- [Written request A] Using the audio method excerpt below, explain in one to three sentences why the method may store the input in a storage device.
- [Written request B] From the audio method excerpt below, extract the passage between "In a further embodiment, the method further comprises applying" and "a network server.", inclusive.

In a further embodiment, the method further comprises applying a noise filter to the input. A noise filter removes a stochastic (irregular) or regular part of the audio file, e.g. road noises, audible part of disturbances applied to the car, engine sounds, etc. This yields a more meaningful signal.

In a further embodiment, the method further comprises storing the input in a storage device. Thereby, a record of past inputs can be kept, so as to allow an analysis of the user's preferences. Furthermore, storing the input allows caching the input in case the network connection is lost and parts of the method are executed on a network server.

In a further embodiment, determining an audio file comprises searching an audio file associated with the pattern in a database. In this embodiment, the method allows the user to choose an audio file to be played back, e. g. a song, by an acoustic pattern comprised in the audio file. Thereby, a song with a particular rhythm can be specified. If complemented by a melody as a second input, the choice can be made accurately. If no second input is chosen, the choice can also be deliberately inaccurate, so that a song is, in part, chosen at random which comprises a particular rhythm. This can be a desired feature. As far as the user is driving a vehicle, the distraction is reduced and the traffic safety is increased. The above database can be local, i.e. stored in one of the devices in the car, or remote, i.e. stored outside the car and accessible using available ways for remote data transfer. In a further embodiment, determining an audio file further comprises classifying the found audio files associated with the pattern, based on an association of the audio files with the melody, metadata related to the audio files, and/or usage statistics. The classification can allow distinguishing an audio file by its melody to determine the audio file precisely. The metadata comprise, but are not limited to, a fingerprint of the melody and/or the rhythm, or information on genre or the artist performing on the recording. The audio files may be classified to determine which one fits the preferences of a user most.

In a further embodiment, determining an audio file comprises composing an audio file associated with the pattern. This allows using the method as an input device for an audio composing system. In particular, composing systems based on deep neural networks are known to offer a way to compose a song in a predefined style. Using the pattern as an input may add to the flexibility to the usage of such systems.

In a further embodiment, classifying the found audio file and/or composing an audio file is further based on a program selected by a user, and/or one or more sensor inputs generated by sensors comprised in or attached to the vehicle or a vehicle.

The method may thus be customised. If for example, the user configures the system such that a predetermined genre is indicated, then only audio files pertaining to the genre are to be used. In case the method is used to control a vehicle audio system, the setting may be related to vehicle settings. If, for example, the user selects a “Sport”, or “Race” driving program, more aggressive audio can be preferred, for example by selecting Hard Rock as a genre for composing and/or classifying audio.

- [Material provided]
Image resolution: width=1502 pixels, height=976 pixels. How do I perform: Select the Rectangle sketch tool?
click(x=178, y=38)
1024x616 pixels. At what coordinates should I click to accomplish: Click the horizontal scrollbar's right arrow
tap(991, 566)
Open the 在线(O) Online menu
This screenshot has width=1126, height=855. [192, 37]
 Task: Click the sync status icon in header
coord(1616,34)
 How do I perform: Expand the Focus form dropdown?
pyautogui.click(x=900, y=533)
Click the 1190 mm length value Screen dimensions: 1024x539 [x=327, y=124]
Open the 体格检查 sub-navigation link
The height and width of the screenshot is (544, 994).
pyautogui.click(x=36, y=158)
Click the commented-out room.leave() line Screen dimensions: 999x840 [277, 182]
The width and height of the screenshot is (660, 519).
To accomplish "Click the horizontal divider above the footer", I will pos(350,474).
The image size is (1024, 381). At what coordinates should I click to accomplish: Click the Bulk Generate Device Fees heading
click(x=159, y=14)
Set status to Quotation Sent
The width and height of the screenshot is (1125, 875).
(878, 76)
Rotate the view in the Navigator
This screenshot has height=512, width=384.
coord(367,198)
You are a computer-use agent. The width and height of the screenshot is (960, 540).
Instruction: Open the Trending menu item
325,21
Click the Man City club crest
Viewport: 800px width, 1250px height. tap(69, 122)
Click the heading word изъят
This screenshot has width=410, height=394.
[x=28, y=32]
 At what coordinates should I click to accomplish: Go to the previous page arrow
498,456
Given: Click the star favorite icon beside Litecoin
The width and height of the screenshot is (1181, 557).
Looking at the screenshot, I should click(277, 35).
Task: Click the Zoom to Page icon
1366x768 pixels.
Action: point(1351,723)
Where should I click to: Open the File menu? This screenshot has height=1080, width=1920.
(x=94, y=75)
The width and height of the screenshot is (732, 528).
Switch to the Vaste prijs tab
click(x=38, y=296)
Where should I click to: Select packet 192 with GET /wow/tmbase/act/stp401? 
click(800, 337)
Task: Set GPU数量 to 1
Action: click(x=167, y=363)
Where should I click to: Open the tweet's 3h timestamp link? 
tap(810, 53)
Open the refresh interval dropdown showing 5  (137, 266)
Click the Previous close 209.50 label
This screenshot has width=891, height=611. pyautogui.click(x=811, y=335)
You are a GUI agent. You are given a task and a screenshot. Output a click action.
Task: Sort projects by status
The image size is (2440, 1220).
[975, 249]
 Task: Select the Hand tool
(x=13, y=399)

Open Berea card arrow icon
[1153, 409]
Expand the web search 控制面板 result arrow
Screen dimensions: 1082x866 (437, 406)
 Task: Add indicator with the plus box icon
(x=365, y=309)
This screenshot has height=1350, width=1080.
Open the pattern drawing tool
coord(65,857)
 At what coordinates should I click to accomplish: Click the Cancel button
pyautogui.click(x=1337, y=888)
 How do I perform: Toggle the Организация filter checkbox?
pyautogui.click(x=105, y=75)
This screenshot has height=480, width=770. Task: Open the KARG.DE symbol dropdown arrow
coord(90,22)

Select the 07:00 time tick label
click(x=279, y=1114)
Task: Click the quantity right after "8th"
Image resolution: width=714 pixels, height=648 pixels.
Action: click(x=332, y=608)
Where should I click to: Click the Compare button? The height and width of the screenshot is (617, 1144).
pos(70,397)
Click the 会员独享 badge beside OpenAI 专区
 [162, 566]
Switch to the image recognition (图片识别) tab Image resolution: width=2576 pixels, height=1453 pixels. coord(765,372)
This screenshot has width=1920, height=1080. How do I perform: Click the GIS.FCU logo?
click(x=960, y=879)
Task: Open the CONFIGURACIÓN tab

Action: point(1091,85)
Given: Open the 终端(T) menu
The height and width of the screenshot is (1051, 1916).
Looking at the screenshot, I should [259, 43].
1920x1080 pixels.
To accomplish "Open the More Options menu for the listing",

- [Correct answer A] Storing the input keeps a record of past inputs, which allows an analysis of the user's preferences. It also allows the input to be cached if the network connection is lost while parts of the method run on a network server.

- [Correct answer B]
In a further embodiment, the method further comprises applying a noise filter to the input. A noise filter removes a stochastic (irregular) or regular part of the audio file, e.g. road noises, audible part of disturbances applied to the car, engine sounds, etc. This yields a more meaningful signal.

In a further embodiment, the method further comprises storing the input in a storage device. Thereby, a record of past inputs can be kept, so as to allow an analysis of the user's preferences. Furthermore, storing the input allows caching the input in case the network connection is lost and parts of the method are executed on a network server.